At the time of the film’s release, some doubted Cushing, not caring for the man’s performance or his competence in the role, yet he really was quite perfect as the daring detective. He was more matter-of-fact with his execution of the character than any other role he had had previously or even since, perhaps because Holmes was a very smart and clinical person, a man who examined the facts before coming to any rash decisions. Cushing also gave Holmes the look as if he was constantly thinking as well during the movie, trying to put together the pieces of the puzzle in his mind while his hands were always fumbling about with something whether it was his pipe or a paper or what have you. Watching Holmes is a lot of fun as he interacts with the rest of the cast, usually in a manner that is more than a little brusque, but when you are the smartest man in the room and you are usually a few steps ahead of everyone else, sometimes your patience runs a little thin. There were a couple of moments that might have seemed a little too exaggerated on Cushing’s part, but in all, the man did the best he could and it paid off with a very compelling performance.
The Watson to Cushing’s Holmes was played by André Morell, a man who was no stranger to Hammer Studios and his performance was almost as good, if a little subdued. That could be chalked up to the fact that out of the two men, Watson was the more level-headed of the two and was himself, a pretty smart man. Watson keeps Holmes in check, whether Holmes knows it or not and though it seemed like Morell was simply part of the background at times, his role was essential and turned out to be one of the best actors to ever play the character. Balancing the picture out would be Cushing’s long-time friend and collaborator, Christopher Lee as Sir Henry Baskerville, the latest ancestor to inherit the family grounds. Lee’s Sir Henry is a very interesting character, one who likes to put on a front of bravado and entitlement and for a good part of the film, he is not the most likeable of persons. Though Lee and Morell are consummate professionals and able to hold a picture on their own, this was Cushing’s show and all eyes are on him.

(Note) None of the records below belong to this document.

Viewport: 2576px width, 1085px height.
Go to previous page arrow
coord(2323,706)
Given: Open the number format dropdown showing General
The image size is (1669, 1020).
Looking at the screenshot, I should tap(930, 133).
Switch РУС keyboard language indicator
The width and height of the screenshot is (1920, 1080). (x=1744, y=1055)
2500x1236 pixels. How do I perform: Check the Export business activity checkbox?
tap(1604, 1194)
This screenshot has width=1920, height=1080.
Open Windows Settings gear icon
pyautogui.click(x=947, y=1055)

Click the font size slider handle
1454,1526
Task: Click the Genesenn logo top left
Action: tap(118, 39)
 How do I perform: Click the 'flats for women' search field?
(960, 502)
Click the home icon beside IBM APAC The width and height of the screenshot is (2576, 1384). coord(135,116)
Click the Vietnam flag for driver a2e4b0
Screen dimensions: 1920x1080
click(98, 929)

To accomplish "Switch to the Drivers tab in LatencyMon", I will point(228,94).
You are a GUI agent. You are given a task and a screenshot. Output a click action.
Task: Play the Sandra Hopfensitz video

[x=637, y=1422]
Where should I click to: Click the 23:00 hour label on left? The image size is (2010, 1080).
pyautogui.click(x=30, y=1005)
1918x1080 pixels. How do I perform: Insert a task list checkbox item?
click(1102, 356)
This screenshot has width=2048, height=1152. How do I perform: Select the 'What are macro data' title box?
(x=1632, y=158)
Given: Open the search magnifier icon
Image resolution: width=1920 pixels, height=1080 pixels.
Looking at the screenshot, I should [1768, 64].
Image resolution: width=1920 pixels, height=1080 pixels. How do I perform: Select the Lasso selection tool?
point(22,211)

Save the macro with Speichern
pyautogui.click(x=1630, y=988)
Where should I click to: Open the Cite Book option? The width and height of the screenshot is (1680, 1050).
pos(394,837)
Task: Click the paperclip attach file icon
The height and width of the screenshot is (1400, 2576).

There is a nice atmosphere to the film, one not only of mystery but of tension that frays on everyone’s nerves and seems ready to burst at any moment. There is nothing that will make you jump out of your skin, but the movie keeps you on edge for most of its running time with the promise that something might. The titular hound of the film is just that and though it is a little spooky to hear it howling throughout the movie, once you actually see it, most of the fright is removed once it is made flesh and bone. The picture features some really good cinematography and the production is as lush as you know Hammer can make it while Fisher does a great job of bringing it all to life. There were differences to be found between book and movie as is always the case with every big-screen adaptation, but in the end, Hammer can lay claim to making one of the better pictures sourced from Doyle’s work. As for Cushing who would star as the great detective again further down the road, The Hound of the Baskervilles is the film where he did it best.